ASSIGNMENT ▸ Using the lines below, work out the count of those that hold "profile". Give the number only.

START AVAILABLE DATA

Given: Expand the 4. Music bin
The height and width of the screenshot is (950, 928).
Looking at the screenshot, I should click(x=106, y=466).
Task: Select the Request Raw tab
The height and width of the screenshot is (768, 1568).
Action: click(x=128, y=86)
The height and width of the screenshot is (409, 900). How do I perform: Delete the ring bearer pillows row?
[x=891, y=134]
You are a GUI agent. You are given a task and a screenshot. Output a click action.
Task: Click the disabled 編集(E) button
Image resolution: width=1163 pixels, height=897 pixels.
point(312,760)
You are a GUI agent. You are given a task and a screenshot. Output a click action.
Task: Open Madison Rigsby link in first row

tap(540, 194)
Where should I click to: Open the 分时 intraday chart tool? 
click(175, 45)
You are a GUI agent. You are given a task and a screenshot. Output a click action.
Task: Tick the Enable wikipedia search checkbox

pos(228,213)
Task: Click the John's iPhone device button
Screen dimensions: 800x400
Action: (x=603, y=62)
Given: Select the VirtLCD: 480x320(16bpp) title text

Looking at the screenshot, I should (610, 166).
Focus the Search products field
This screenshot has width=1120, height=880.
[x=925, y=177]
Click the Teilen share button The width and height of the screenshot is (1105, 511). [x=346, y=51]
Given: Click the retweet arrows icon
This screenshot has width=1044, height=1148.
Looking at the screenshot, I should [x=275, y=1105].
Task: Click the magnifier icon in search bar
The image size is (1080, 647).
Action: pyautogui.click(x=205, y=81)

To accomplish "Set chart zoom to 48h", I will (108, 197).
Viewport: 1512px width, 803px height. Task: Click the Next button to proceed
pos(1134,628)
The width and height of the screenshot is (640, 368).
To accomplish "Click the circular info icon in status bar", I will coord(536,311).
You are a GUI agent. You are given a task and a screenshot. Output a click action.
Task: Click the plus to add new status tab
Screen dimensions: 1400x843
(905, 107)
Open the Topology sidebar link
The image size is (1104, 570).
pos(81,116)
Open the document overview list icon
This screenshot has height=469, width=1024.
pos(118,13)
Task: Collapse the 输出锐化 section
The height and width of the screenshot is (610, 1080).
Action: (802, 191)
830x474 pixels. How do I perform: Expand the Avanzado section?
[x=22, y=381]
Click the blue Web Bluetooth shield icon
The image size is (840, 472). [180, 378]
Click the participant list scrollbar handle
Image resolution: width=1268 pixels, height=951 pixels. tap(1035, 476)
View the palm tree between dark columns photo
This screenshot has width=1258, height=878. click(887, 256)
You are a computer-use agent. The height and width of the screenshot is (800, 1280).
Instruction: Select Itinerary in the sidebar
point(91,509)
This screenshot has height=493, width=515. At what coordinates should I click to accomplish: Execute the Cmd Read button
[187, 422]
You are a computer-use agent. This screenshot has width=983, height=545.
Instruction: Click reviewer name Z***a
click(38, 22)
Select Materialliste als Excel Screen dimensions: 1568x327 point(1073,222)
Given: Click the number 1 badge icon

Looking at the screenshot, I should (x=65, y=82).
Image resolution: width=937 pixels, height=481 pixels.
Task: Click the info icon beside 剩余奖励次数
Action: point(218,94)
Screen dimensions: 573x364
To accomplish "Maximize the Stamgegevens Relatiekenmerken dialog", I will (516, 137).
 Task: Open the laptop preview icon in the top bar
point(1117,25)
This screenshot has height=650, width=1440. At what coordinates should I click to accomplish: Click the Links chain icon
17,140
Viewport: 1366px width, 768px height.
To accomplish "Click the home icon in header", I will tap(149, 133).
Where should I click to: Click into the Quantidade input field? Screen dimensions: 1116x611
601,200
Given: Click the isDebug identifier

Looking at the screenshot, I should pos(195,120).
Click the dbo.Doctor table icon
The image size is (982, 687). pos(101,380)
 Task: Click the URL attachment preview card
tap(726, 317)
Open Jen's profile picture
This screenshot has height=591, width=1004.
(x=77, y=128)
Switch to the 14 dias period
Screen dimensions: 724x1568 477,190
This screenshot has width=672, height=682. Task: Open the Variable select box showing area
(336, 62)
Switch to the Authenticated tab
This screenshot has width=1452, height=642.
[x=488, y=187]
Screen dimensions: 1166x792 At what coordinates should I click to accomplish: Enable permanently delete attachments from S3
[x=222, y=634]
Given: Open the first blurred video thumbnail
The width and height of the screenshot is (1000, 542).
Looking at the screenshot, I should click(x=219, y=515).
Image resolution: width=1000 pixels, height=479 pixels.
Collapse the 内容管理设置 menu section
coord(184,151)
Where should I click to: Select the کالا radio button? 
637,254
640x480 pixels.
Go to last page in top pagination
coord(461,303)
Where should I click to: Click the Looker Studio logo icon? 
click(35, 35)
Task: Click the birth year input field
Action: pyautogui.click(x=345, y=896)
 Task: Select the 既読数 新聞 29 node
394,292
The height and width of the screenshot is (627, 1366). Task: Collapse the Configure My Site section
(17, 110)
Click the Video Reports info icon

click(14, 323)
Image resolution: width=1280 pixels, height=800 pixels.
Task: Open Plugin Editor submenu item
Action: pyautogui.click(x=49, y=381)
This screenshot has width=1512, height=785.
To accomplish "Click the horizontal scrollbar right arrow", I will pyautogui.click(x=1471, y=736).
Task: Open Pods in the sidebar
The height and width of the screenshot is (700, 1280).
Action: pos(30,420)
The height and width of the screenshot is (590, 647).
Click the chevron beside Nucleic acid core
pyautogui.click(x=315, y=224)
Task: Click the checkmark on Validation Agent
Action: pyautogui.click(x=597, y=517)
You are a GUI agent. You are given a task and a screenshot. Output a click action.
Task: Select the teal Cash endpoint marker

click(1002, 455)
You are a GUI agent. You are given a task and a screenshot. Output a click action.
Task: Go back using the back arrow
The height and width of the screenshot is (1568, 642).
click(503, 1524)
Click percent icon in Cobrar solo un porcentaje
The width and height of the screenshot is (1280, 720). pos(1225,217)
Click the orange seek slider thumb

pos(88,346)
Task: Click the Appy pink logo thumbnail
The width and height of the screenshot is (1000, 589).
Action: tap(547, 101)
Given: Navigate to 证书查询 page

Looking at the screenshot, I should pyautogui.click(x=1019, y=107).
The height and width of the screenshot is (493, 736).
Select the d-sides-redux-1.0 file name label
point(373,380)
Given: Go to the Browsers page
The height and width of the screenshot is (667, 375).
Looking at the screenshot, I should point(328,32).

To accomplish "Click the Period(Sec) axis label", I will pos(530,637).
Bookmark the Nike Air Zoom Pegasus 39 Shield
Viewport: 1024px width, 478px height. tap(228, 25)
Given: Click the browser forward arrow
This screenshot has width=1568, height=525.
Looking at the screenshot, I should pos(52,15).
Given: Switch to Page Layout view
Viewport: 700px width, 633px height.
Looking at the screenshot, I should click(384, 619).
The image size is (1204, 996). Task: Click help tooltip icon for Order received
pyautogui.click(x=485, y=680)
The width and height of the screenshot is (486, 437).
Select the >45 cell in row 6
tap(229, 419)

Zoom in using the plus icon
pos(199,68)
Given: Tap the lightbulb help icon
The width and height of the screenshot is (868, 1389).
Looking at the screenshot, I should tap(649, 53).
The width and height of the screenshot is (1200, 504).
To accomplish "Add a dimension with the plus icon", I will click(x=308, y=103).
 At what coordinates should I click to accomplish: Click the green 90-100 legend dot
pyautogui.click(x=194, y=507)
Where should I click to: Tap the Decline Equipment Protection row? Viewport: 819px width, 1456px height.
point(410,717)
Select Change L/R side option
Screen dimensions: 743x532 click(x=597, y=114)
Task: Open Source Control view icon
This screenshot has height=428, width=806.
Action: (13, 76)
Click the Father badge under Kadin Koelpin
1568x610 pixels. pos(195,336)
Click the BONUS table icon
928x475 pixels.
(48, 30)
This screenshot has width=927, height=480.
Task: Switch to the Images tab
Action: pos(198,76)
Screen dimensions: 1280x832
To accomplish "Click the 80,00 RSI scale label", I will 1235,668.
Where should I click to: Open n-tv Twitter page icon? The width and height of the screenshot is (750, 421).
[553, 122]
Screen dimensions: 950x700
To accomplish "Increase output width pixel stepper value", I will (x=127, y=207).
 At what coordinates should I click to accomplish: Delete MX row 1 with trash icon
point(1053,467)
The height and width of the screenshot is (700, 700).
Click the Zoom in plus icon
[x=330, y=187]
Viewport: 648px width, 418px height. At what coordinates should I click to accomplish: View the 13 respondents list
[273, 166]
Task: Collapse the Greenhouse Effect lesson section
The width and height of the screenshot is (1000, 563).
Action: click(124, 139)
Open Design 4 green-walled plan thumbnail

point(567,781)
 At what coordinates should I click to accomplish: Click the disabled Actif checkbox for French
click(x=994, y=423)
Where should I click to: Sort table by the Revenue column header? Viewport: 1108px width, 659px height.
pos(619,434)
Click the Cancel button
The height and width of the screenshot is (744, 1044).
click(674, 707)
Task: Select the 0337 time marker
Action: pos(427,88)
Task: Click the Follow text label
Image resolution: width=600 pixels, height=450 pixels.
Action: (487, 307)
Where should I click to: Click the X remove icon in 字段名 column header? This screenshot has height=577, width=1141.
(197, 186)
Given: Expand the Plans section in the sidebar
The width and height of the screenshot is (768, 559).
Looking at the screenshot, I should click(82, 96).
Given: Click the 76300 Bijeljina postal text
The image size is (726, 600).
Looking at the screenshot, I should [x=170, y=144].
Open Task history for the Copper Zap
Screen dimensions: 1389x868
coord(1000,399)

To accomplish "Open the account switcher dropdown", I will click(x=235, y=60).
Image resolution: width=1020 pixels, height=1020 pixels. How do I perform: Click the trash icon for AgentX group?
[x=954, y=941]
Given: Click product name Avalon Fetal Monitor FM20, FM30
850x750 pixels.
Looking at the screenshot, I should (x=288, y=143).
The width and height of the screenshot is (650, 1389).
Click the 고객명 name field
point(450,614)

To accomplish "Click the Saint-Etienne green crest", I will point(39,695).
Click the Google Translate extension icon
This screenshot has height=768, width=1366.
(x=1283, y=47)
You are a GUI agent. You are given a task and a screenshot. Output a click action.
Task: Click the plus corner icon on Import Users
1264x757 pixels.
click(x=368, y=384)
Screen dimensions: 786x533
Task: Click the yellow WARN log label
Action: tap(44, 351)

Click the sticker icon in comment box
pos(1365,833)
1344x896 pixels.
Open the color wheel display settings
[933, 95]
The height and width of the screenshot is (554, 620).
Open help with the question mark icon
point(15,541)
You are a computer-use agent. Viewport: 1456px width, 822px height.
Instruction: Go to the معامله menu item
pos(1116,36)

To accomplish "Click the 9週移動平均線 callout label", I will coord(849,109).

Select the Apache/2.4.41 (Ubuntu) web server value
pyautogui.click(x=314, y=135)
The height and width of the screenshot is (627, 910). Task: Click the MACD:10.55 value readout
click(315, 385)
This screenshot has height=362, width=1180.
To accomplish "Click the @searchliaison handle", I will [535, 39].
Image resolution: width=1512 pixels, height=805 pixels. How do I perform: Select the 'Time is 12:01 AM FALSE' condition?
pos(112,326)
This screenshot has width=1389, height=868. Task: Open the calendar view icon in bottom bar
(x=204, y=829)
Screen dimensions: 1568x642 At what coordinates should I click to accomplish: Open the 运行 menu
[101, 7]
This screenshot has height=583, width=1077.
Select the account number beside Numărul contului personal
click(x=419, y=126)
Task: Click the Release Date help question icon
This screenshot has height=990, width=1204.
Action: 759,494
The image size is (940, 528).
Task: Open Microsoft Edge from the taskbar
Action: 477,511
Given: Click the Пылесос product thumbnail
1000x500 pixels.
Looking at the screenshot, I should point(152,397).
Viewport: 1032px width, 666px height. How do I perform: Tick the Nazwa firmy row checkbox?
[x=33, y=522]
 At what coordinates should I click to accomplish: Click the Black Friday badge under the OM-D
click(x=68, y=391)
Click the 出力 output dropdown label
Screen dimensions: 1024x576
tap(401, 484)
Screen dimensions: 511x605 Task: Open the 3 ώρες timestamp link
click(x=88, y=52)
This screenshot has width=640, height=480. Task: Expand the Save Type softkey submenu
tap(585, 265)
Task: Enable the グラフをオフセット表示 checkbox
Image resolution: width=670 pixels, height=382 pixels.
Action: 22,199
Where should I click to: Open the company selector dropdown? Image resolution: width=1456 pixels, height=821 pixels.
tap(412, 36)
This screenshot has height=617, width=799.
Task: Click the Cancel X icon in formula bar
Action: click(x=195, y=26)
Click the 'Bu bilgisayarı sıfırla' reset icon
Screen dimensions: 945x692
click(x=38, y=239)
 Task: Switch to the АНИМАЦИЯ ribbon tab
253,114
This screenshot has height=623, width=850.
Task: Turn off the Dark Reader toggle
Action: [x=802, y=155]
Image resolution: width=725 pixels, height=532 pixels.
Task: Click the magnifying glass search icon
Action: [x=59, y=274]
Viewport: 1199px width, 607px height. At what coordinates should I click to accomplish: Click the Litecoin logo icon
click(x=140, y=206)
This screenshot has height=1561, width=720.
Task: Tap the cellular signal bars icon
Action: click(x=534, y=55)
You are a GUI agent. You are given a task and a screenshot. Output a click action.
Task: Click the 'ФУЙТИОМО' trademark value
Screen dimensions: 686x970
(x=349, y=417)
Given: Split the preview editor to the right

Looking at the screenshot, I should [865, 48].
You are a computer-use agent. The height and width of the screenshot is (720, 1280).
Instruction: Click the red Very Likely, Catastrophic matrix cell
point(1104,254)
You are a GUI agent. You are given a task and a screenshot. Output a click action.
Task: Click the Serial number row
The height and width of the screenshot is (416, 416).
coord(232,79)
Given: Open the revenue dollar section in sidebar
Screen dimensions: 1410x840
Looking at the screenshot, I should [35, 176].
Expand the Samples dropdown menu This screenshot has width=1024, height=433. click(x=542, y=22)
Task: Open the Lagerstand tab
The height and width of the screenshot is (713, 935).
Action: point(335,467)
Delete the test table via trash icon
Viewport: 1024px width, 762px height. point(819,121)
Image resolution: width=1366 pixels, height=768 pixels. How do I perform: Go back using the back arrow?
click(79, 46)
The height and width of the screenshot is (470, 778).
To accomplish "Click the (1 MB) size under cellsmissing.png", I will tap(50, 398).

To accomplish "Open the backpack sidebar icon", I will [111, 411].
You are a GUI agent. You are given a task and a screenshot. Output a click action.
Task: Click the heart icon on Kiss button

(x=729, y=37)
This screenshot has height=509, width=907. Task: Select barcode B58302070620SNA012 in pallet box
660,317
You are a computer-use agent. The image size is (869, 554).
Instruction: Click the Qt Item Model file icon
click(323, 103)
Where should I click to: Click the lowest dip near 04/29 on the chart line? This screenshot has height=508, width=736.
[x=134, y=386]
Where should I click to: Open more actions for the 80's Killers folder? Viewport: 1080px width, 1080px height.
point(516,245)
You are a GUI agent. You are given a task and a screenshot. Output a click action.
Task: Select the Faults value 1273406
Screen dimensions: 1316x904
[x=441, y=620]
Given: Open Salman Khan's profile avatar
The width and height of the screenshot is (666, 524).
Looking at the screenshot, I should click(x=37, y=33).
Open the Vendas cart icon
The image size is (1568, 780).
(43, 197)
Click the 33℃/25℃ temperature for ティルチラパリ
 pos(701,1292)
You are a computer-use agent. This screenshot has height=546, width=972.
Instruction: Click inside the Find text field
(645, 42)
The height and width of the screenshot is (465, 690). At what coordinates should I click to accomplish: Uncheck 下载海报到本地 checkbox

END AVAILABLE DATA

TASK RESPONSE ▸ 2